* WHAT NEEDS TO BE DONE: Please print the listing below word for word, leaving every line unchanged.

Data taken from a collection
--------------------

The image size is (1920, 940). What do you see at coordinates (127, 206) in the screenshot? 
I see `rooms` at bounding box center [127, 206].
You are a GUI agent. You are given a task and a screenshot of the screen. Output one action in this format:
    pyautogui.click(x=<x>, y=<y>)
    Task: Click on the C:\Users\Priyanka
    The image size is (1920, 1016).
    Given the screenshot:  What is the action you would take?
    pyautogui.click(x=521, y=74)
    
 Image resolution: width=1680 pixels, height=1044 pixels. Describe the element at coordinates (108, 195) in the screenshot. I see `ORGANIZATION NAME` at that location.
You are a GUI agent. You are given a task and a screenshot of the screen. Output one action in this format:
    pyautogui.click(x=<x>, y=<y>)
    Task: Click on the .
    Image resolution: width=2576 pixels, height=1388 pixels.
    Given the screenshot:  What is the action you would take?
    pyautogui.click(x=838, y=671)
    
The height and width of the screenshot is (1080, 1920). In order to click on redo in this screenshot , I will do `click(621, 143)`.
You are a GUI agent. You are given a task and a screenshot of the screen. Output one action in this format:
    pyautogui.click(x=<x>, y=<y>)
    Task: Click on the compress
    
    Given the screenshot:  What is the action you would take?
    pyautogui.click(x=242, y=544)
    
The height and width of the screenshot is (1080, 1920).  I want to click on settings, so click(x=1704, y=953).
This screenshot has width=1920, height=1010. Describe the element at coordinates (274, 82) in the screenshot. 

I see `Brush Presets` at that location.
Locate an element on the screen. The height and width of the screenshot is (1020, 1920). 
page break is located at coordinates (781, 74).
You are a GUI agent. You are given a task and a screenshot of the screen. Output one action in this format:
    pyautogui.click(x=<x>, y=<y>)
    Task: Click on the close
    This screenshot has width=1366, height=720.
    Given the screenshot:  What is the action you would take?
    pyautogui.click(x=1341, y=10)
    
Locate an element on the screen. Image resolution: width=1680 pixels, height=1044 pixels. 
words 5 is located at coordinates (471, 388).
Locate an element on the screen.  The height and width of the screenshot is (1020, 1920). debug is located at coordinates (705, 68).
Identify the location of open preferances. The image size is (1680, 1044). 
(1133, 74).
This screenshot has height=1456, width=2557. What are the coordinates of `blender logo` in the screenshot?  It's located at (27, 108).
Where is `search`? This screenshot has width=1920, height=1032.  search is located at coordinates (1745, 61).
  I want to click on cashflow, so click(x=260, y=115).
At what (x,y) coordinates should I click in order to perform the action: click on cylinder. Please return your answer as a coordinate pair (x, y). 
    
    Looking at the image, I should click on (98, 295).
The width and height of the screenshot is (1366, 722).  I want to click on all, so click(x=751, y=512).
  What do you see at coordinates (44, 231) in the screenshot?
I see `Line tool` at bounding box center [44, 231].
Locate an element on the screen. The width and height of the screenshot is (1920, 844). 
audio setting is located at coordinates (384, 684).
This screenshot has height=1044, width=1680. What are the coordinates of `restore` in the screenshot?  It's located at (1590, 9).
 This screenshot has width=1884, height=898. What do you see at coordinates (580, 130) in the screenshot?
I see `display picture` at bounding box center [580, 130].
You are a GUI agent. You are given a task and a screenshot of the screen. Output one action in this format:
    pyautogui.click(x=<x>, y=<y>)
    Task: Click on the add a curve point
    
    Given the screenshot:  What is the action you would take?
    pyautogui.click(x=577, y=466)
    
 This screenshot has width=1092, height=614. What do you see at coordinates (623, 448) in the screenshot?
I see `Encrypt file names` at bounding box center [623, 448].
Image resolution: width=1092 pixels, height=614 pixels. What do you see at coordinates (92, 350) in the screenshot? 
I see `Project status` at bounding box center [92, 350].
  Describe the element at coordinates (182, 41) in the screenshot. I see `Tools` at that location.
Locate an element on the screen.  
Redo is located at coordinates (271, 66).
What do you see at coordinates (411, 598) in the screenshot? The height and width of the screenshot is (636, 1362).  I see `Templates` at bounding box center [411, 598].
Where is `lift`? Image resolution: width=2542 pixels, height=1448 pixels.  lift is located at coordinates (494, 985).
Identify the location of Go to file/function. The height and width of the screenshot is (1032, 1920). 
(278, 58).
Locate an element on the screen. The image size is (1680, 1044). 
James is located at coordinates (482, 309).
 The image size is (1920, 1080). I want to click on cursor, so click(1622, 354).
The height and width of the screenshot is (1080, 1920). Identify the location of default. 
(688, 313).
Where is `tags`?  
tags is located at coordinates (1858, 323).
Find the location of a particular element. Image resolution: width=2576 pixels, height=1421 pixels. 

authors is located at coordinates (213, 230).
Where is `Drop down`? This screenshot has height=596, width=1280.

--------------------

* EXERCISE ANSWER:
The image size is (1920, 940). What do you see at coordinates (127, 206) in the screenshot? 
I see `rooms` at bounding box center [127, 206].
You are a GUI agent. You are given a task and a screenshot of the screen. Output one action in this format:
    pyautogui.click(x=<x>, y=<y>)
    Task: Click on the C:\Users\Priyanka
    The image size is (1920, 1016).
    Given the screenshot:  What is the action you would take?
    pyautogui.click(x=521, y=74)
    
 Image resolution: width=1680 pixels, height=1044 pixels. Describe the element at coordinates (108, 195) in the screenshot. I see `ORGANIZATION NAME` at that location.
You are a GUI agent. You are given a task and a screenshot of the screen. Output one action in this format:
    pyautogui.click(x=<x>, y=<y>)
    Task: Click on the .
    Image resolution: width=2576 pixels, height=1388 pixels.
    Given the screenshot:  What is the action you would take?
    pyautogui.click(x=838, y=671)
    
The height and width of the screenshot is (1080, 1920). In order to click on redo in this screenshot , I will do `click(621, 143)`.
You are a GUI agent. You are given a task and a screenshot of the screen. Output one action in this format:
    pyautogui.click(x=<x>, y=<y>)
    Task: Click on the compress
    
    Given the screenshot:  What is the action you would take?
    pyautogui.click(x=242, y=544)
    
The height and width of the screenshot is (1080, 1920).  I want to click on settings, so click(x=1704, y=953).
This screenshot has width=1920, height=1010. Describe the element at coordinates (274, 82) in the screenshot. 

I see `Brush Presets` at that location.
Locate an element on the screen. The height and width of the screenshot is (1020, 1920). 
page break is located at coordinates (781, 74).
You are a GUI agent. You are given a task and a screenshot of the screen. Output one action in this format:
    pyautogui.click(x=<x>, y=<y>)
    Task: Click on the close
    This screenshot has width=1366, height=720.
    Given the screenshot:  What is the action you would take?
    pyautogui.click(x=1341, y=10)
    
Locate an element on the screen. Image resolution: width=1680 pixels, height=1044 pixels. 
words 5 is located at coordinates (471, 388).
Locate an element on the screen.  The height and width of the screenshot is (1020, 1920). debug is located at coordinates (705, 68).
Identify the location of open preferances. The image size is (1680, 1044). 
(1133, 74).
This screenshot has height=1456, width=2557. What are the coordinates of `blender logo` in the screenshot?  It's located at (27, 108).
Where is `search`? This screenshot has width=1920, height=1032.  search is located at coordinates (1745, 61).
  I want to click on cashflow, so click(x=260, y=115).
At what (x,y) coordinates should I click in order to perform the action: click on cylinder. Please return your answer as a coordinate pair (x, y). 
    
    Looking at the image, I should click on (98, 295).
The width and height of the screenshot is (1366, 722).  I want to click on all, so click(x=751, y=512).
  What do you see at coordinates (44, 231) in the screenshot?
I see `Line tool` at bounding box center [44, 231].
Locate an element on the screen. The width and height of the screenshot is (1920, 844). 
audio setting is located at coordinates (384, 684).
This screenshot has height=1044, width=1680. What are the coordinates of `restore` in the screenshot?  It's located at (1590, 9).
 This screenshot has width=1884, height=898. What do you see at coordinates (580, 130) in the screenshot?
I see `display picture` at bounding box center [580, 130].
You are a GUI agent. You are given a task and a screenshot of the screen. Output one action in this format:
    pyautogui.click(x=<x>, y=<y>)
    Task: Click on the add a curve point
    
    Given the screenshot:  What is the action you would take?
    pyautogui.click(x=577, y=466)
    
 This screenshot has width=1092, height=614. What do you see at coordinates (623, 448) in the screenshot?
I see `Encrypt file names` at bounding box center [623, 448].
Image resolution: width=1092 pixels, height=614 pixels. What do you see at coordinates (92, 350) in the screenshot? 
I see `Project status` at bounding box center [92, 350].
  Describe the element at coordinates (182, 41) in the screenshot. I see `Tools` at that location.
Locate an element on the screen.  
Redo is located at coordinates (271, 66).
What do you see at coordinates (411, 598) in the screenshot? The height and width of the screenshot is (636, 1362).  I see `Templates` at bounding box center [411, 598].
Where is `lift`? Image resolution: width=2542 pixels, height=1448 pixels.  lift is located at coordinates (494, 985).
Identify the location of Go to file/function. The height and width of the screenshot is (1032, 1920). 
(278, 58).
Locate an element on the screen. The image size is (1680, 1044). 
James is located at coordinates (482, 309).
 The image size is (1920, 1080). I want to click on cursor, so click(1622, 354).
The height and width of the screenshot is (1080, 1920). Identify the location of default. 
(688, 313).
Where is `tags`?  
tags is located at coordinates (1858, 323).
Find the location of a particular element. Image resolution: width=2576 pixels, height=1421 pixels. 

authors is located at coordinates (213, 230).
Where is `Drop down`? This screenshot has height=596, width=1280.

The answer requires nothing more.